▶ _TO DO_:
Present the lines below as a numbered list, skipping any blank lines and leaving out the pictures.

▶ _INPUT ROWS_:

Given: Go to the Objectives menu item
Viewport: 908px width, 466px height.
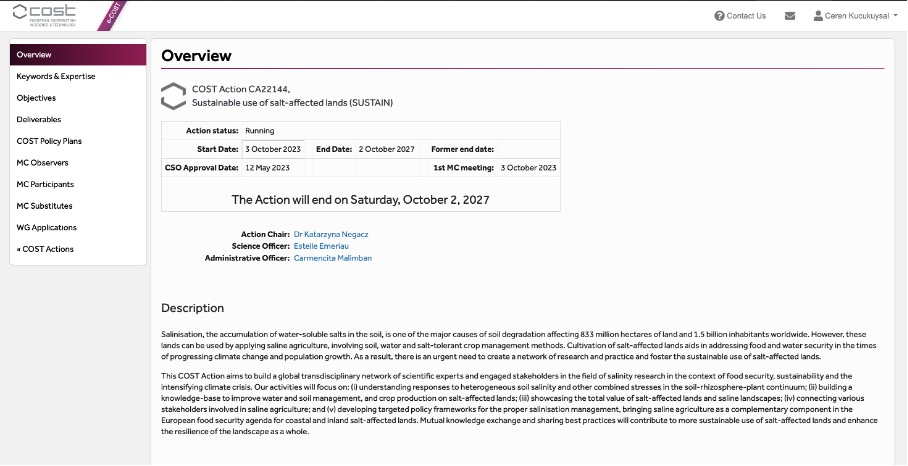Looking at the screenshot, I should [36, 98].
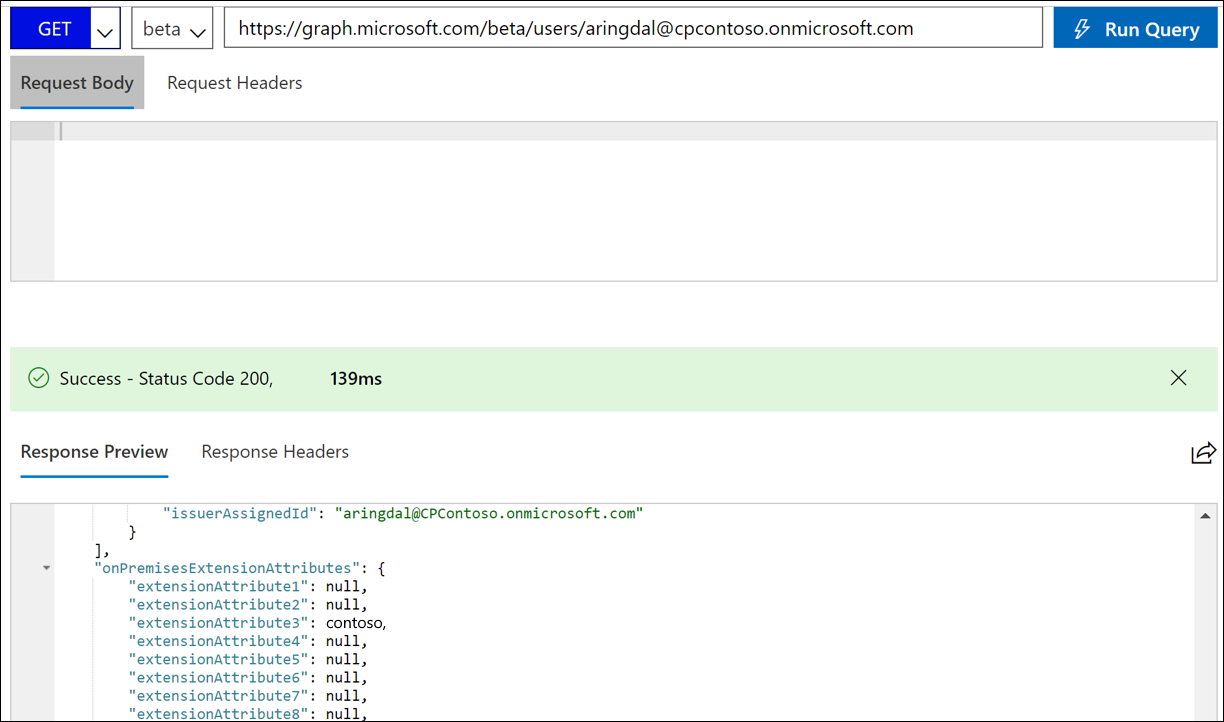Select the Response Preview tab
Screen dimensions: 1224x722
point(94,452)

▶ _EXERCISE RESPONSE_:
1. Given: Go to the Objectives menu item
2. Viewport: 908px width, 466px height.
3. Looking at the screenshot, I should [36, 98].
4. Select the Response Preview tab
5. Screen dimensions: 1224x722
6. point(94,452)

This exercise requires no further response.